──────── Data for this task ────────
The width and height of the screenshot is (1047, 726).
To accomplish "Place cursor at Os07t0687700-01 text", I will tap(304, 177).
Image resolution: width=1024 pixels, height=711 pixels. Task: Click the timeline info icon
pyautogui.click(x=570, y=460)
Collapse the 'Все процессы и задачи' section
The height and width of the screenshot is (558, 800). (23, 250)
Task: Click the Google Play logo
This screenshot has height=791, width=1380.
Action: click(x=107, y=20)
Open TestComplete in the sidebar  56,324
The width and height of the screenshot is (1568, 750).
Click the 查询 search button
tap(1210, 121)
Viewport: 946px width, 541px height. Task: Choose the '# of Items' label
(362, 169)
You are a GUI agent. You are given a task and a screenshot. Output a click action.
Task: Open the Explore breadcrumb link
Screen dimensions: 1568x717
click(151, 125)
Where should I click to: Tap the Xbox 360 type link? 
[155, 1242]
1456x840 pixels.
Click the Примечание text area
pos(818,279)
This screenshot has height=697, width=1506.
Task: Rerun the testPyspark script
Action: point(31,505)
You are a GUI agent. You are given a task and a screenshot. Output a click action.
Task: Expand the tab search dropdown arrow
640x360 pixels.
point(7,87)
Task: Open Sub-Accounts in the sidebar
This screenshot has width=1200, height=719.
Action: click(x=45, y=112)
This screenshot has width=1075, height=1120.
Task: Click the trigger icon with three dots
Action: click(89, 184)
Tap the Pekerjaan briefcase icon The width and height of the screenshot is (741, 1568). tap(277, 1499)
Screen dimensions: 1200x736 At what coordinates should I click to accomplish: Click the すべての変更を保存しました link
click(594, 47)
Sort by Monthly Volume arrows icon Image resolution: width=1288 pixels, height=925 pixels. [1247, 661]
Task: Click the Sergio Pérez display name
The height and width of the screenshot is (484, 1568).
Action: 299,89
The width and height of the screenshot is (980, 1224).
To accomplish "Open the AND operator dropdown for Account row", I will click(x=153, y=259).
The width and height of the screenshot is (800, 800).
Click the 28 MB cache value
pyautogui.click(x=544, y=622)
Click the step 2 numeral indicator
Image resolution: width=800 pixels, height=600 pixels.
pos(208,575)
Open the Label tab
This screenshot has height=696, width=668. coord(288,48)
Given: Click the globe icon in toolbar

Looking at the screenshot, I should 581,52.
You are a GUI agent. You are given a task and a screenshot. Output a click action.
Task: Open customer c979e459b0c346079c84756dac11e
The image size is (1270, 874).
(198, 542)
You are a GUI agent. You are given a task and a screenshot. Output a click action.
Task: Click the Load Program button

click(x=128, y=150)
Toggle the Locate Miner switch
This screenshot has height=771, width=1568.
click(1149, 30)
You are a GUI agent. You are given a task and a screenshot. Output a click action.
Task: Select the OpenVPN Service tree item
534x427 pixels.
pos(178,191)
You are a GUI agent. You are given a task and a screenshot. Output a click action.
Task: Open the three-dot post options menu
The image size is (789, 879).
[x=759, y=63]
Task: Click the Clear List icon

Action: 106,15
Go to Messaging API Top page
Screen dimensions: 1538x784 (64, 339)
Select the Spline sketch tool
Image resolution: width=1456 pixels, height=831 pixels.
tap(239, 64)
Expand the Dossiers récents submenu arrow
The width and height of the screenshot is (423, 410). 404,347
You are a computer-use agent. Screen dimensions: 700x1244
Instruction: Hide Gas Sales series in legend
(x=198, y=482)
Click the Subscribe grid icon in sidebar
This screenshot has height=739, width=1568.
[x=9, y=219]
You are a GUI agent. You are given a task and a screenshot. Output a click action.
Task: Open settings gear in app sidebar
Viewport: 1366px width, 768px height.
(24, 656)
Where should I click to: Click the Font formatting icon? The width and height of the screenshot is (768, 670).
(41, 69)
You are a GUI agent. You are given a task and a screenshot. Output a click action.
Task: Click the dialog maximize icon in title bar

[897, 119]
────────
Rewrite all of the rows above, substituting "desktop agent" for every occurrence of "GUI agent" and leaving everything else unchanged.

The width and height of the screenshot is (1047, 726).
To accomplish "Place cursor at Os07t0687700-01 text", I will tap(304, 177).
Image resolution: width=1024 pixels, height=711 pixels. Task: Click the timeline info icon
pyautogui.click(x=570, y=460)
Collapse the 'Все процессы и задачи' section
The height and width of the screenshot is (558, 800). (23, 250)
Task: Click the Google Play logo
This screenshot has height=791, width=1380.
Action: click(x=107, y=20)
Open TestComplete in the sidebar  56,324
The width and height of the screenshot is (1568, 750).
Click the 查询 search button
tap(1210, 121)
Viewport: 946px width, 541px height. Task: Choose the '# of Items' label
(362, 169)
You are a desktop agent. You are given a task and a screenshot. Output a click action.
Task: Open the Explore breadcrumb link
Screen dimensions: 1568x717
click(151, 125)
Where should I click to: Tap the Xbox 360 type link? 
[155, 1242]
1456x840 pixels.
Click the Примечание text area
pos(818,279)
This screenshot has height=697, width=1506.
Task: Rerun the testPyspark script
Action: point(31,505)
You are a desktop agent. You are given a task and a screenshot. Output a click action.
Task: Expand the tab search dropdown arrow
640x360 pixels.
point(7,87)
Task: Open Sub-Accounts in the sidebar
This screenshot has width=1200, height=719.
Action: click(x=45, y=112)
This screenshot has width=1075, height=1120.
Task: Click the trigger icon with three dots
Action: click(89, 184)
Tap the Pekerjaan briefcase icon The width and height of the screenshot is (741, 1568). tap(277, 1499)
Screen dimensions: 1200x736 At what coordinates should I click to accomplish: Click the すべての変更を保存しました link
click(594, 47)
Sort by Monthly Volume arrows icon Image resolution: width=1288 pixels, height=925 pixels. [1247, 661]
Task: Click the Sergio Pérez display name
The height and width of the screenshot is (484, 1568).
Action: 299,89
The width and height of the screenshot is (980, 1224).
To accomplish "Open the AND operator dropdown for Account row", I will click(x=153, y=259).
The width and height of the screenshot is (800, 800).
Click the 28 MB cache value
pyautogui.click(x=544, y=622)
Click the step 2 numeral indicator
Image resolution: width=800 pixels, height=600 pixels.
pos(208,575)
Open the Label tab
This screenshot has height=696, width=668. coord(288,48)
Given: Click the globe icon in toolbar

Looking at the screenshot, I should 581,52.
You are a desktop agent. You are given a task and a screenshot. Output a click action.
Task: Open customer c979e459b0c346079c84756dac11e
The image size is (1270, 874).
(198, 542)
You are a desktop agent. You are given a task and a screenshot. Output a click action.
Task: Click the Load Program button

click(x=128, y=150)
Toggle the Locate Miner switch
This screenshot has height=771, width=1568.
click(1149, 30)
You are a desktop agent. You are given a task and a screenshot. Output a click action.
Task: Select the OpenVPN Service tree item
534x427 pixels.
pos(178,191)
You are a desktop agent. You are given a task and a screenshot. Output a click action.
Task: Open the three-dot post options menu
The image size is (789, 879).
[x=759, y=63]
Task: Click the Clear List icon

Action: 106,15
Go to Messaging API Top page
Screen dimensions: 1538x784 (64, 339)
Select the Spline sketch tool
Image resolution: width=1456 pixels, height=831 pixels.
tap(239, 64)
Expand the Dossiers récents submenu arrow
The width and height of the screenshot is (423, 410). 404,347
You are a computer-use agent. Screen dimensions: 700x1244
Instruction: Hide Gas Sales series in legend
(x=198, y=482)
Click the Subscribe grid icon in sidebar
This screenshot has height=739, width=1568.
[x=9, y=219]
You are a desktop agent. You are given a task and a screenshot. Output a click action.
Task: Open settings gear in app sidebar
Viewport: 1366px width, 768px height.
(24, 656)
Where should I click to: Click the Font formatting icon? The width and height of the screenshot is (768, 670).
(41, 69)
You are a desktop agent. You are given a task and a screenshot. Output a click action.
Task: Click the dialog maximize icon in title bar

[897, 119]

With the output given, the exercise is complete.